DIRECTIONS:
Beneath this instruction is a listing. Transcribe from it only the stretch from the line with "Given: Open the Database tool window" through the line with "Task: Toggle the", both end lines included, exactly as written.

START EXERCISE DATA

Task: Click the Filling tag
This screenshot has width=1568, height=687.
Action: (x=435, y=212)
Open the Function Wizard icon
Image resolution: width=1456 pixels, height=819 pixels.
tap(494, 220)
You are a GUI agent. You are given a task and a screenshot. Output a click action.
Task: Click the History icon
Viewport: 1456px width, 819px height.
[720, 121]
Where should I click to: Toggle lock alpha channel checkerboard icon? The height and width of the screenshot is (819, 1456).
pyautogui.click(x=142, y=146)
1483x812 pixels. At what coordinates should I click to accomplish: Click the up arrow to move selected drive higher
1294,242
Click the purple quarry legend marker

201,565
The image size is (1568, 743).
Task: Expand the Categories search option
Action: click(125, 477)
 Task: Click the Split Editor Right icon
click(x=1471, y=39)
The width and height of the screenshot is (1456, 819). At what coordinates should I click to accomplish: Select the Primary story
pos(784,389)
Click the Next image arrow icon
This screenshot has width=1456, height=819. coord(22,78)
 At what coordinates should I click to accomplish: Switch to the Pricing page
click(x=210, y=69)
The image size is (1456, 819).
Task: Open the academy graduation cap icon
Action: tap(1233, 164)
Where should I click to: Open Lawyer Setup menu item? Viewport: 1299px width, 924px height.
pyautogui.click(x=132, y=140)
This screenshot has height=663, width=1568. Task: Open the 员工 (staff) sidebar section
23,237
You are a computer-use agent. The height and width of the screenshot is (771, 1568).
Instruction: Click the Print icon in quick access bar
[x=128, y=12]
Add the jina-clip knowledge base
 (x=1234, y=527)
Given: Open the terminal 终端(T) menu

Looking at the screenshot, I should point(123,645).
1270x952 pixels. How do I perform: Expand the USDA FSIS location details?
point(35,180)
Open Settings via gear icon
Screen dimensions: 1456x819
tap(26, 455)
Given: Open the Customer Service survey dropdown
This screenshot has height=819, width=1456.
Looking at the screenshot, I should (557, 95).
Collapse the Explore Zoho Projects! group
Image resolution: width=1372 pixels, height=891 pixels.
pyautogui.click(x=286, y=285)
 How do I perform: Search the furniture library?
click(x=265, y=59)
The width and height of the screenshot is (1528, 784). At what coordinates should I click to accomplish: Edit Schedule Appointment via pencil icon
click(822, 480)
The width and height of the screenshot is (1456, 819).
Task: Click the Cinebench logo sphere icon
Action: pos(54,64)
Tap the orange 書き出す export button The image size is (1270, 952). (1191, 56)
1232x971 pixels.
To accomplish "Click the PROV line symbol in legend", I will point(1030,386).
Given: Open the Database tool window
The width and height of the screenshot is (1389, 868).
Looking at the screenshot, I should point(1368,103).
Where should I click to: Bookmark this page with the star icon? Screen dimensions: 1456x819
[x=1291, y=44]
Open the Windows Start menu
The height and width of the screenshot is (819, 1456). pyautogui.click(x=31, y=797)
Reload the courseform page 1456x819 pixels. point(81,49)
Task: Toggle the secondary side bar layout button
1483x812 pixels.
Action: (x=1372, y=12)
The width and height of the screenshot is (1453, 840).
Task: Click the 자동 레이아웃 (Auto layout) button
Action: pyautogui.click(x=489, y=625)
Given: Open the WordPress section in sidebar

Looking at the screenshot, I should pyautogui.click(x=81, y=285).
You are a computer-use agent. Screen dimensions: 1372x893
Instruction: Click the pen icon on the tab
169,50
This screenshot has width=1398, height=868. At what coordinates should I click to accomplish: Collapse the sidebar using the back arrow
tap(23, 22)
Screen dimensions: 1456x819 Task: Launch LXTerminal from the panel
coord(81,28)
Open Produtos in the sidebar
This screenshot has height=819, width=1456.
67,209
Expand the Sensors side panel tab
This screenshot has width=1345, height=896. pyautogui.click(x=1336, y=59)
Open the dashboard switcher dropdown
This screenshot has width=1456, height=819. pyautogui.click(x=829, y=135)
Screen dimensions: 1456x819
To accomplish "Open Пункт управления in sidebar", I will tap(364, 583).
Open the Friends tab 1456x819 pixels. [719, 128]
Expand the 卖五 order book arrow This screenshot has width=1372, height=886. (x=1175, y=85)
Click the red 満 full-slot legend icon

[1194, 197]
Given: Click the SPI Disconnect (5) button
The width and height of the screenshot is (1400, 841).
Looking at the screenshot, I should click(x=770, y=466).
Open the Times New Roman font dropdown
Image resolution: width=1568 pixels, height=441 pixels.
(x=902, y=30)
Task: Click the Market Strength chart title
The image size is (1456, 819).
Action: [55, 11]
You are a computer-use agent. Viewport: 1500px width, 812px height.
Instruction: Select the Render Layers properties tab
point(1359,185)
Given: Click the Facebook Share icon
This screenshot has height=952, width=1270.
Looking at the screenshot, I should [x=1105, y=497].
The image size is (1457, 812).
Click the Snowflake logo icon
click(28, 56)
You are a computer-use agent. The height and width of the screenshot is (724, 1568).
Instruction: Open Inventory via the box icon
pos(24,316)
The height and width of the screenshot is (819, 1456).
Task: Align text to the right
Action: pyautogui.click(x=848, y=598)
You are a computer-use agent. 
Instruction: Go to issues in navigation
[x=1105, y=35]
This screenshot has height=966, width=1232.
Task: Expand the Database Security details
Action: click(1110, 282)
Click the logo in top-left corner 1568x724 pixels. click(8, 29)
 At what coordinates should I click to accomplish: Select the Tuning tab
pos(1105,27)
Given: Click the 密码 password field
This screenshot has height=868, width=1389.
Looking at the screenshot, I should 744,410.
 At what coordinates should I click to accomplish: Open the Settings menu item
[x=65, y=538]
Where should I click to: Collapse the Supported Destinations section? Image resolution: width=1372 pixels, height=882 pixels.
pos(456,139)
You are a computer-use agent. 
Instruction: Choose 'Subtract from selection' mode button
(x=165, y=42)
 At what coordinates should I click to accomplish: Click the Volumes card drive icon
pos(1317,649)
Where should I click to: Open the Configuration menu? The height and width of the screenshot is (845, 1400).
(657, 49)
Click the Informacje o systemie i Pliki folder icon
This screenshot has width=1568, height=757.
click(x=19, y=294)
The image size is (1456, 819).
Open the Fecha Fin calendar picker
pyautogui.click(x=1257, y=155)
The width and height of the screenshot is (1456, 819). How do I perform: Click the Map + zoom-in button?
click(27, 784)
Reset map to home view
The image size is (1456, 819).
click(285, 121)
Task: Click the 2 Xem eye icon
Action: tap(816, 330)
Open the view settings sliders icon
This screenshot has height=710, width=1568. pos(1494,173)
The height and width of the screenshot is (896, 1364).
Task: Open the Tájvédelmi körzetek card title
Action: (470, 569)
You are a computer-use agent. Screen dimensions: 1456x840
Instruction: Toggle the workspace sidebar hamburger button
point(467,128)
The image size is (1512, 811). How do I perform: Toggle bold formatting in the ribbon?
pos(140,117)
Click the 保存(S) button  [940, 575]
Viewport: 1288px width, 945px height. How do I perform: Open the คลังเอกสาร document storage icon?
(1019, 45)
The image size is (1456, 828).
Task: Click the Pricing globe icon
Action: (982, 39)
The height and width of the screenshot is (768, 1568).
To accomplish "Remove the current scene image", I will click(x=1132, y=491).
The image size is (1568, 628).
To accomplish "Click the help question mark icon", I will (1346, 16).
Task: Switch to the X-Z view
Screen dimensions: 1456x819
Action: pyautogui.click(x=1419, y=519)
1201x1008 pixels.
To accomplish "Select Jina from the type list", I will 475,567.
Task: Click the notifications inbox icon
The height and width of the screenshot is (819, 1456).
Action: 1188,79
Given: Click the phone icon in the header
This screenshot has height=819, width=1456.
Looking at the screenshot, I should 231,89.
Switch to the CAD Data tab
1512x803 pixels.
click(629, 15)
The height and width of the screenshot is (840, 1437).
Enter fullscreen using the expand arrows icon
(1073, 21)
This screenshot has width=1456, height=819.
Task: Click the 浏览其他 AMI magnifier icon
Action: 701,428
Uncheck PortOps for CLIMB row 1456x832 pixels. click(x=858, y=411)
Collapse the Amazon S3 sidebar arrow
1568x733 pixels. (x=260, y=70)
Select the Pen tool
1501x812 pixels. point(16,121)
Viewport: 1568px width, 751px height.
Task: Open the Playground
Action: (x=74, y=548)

END EXERCISE DATA

TASK RESPONSE:
Given: Open the Database tool window
The width and height of the screenshot is (1389, 868).
Looking at the screenshot, I should point(1368,103).
Where should I click to: Bookmark this page with the star icon? Screen dimensions: 1456x819
[x=1291, y=44]
Open the Windows Start menu
The height and width of the screenshot is (819, 1456). pyautogui.click(x=31, y=797)
Reload the courseform page 1456x819 pixels. point(81,49)
Task: Toggle the secondary side bar layout button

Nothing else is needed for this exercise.